◆ **Exercise prompt**
Copy every one of the entries below word for word, omitting the images.

◆ **Data shown**
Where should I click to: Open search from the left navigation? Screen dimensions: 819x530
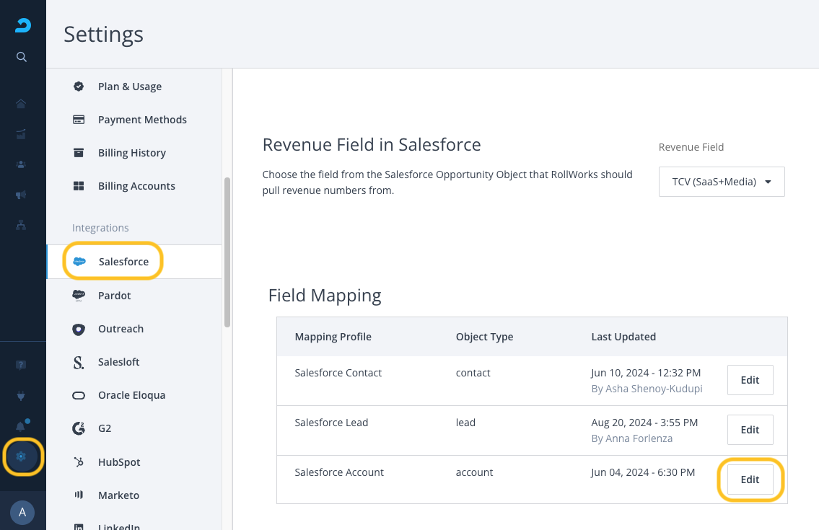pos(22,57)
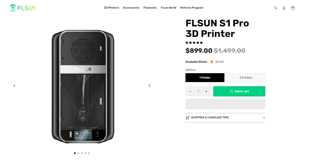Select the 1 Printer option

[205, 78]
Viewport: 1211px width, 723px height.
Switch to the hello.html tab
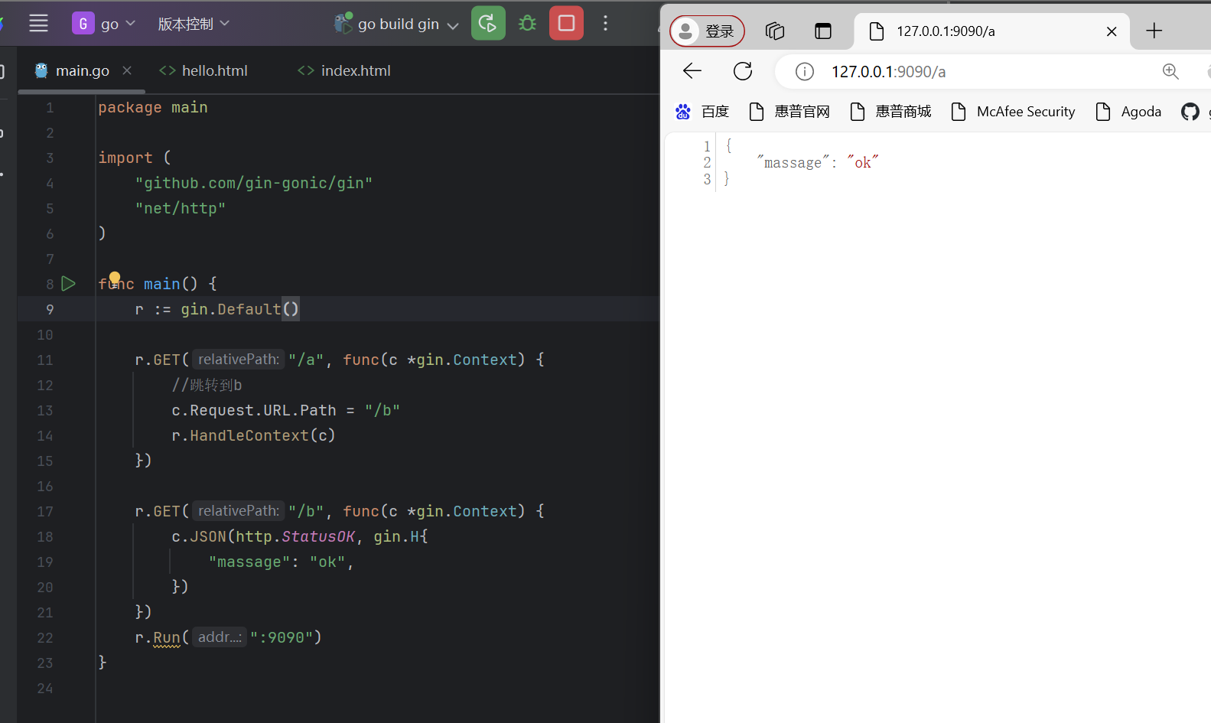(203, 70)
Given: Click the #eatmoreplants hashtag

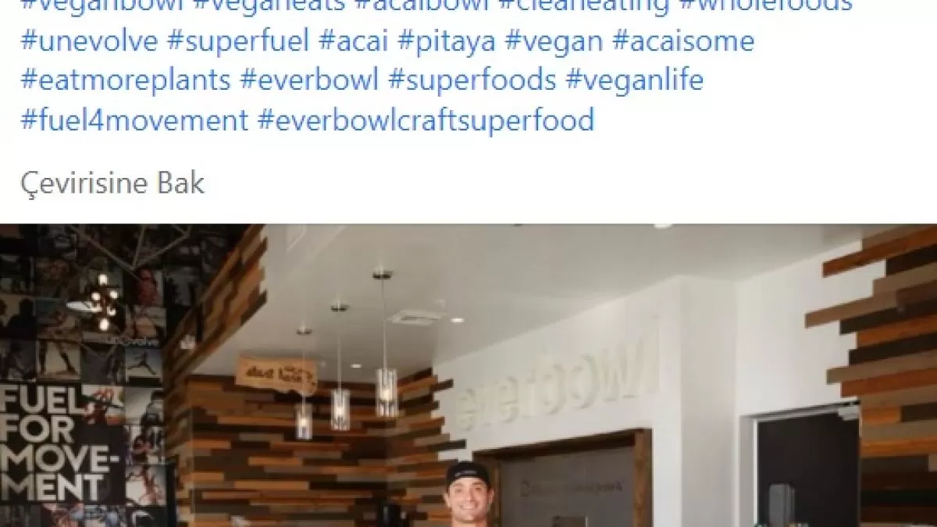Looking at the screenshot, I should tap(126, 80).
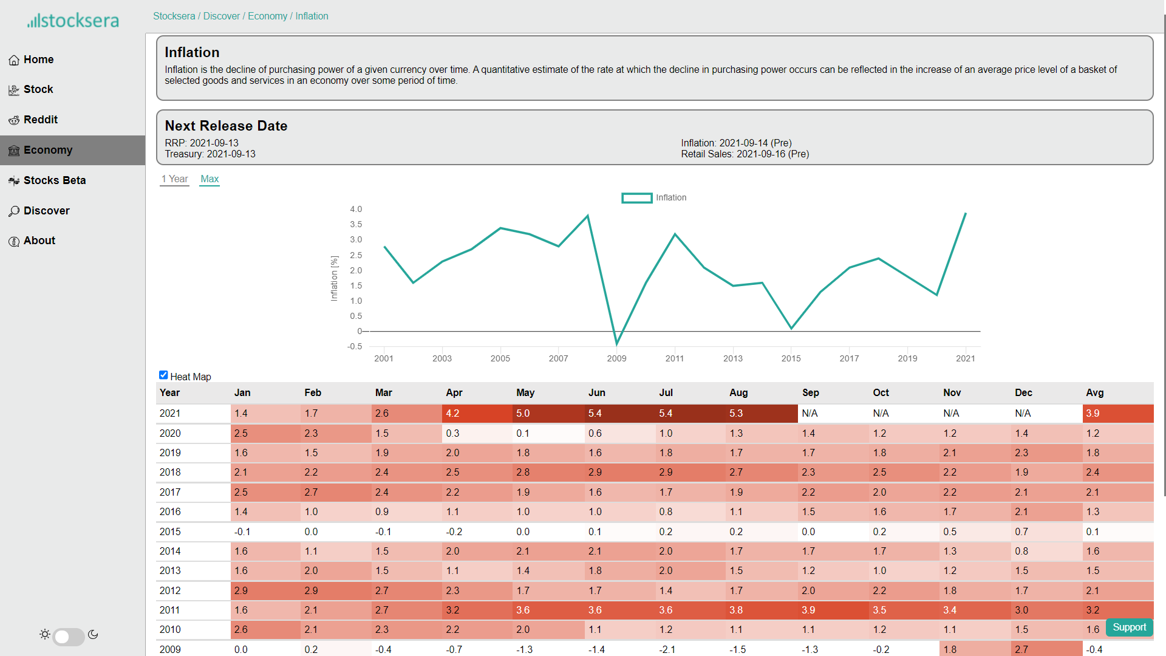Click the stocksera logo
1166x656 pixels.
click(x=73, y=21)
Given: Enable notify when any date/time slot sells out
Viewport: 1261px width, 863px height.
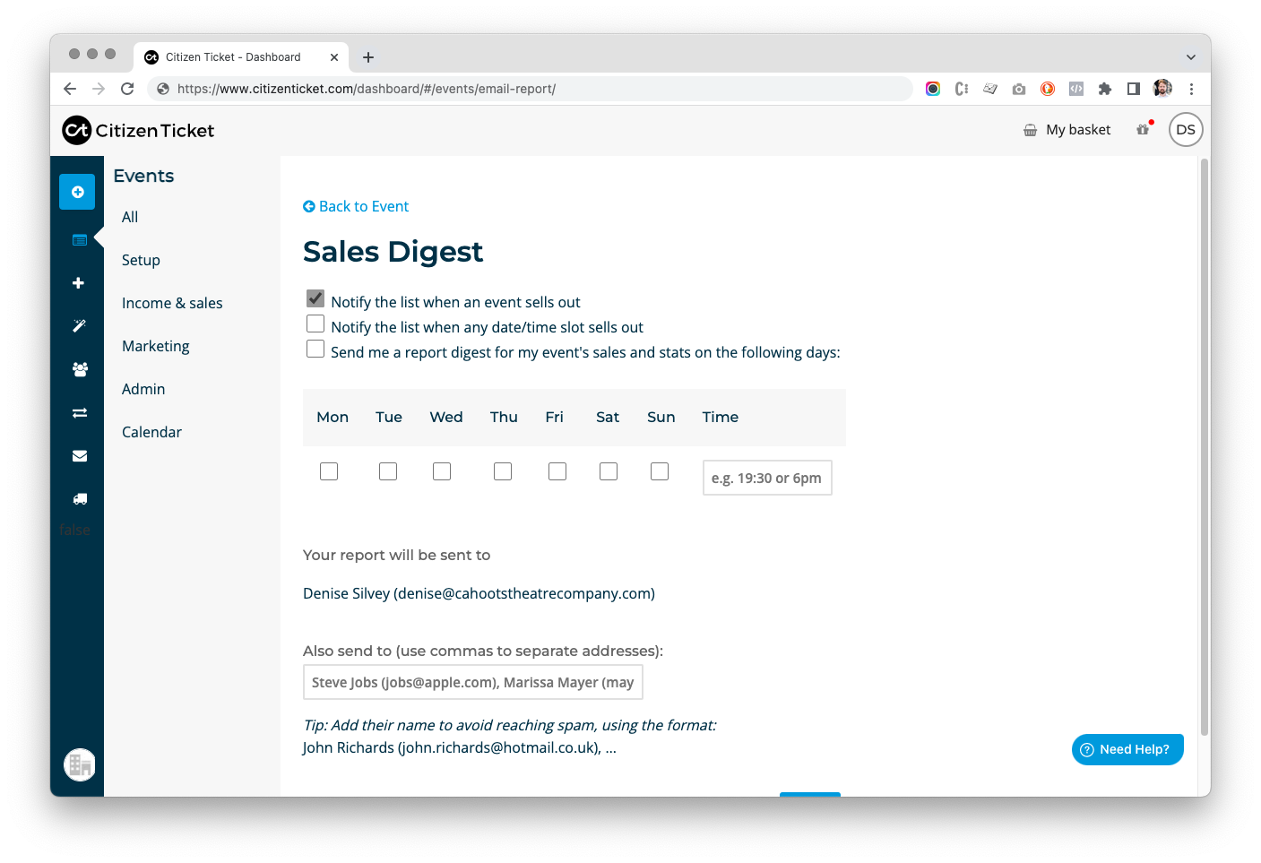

◆ **Finished exercise**
Where should I click to: Open search from the left navigation? Screen dimensions: 819x530
pos(22,57)
Select the 1 Printer option

[205, 78]
Viewport: 1211px width, 723px height.
Switch to the hello.html tab
(203, 70)
Given: Click the #eatmoreplants hashtag

Looking at the screenshot, I should tap(126, 80).
Click the stocksera logo
1166x656 pixels.
click(x=73, y=21)
Given: Enable notify when any date/time slot sells out
Viewport: 1261px width, 863px height.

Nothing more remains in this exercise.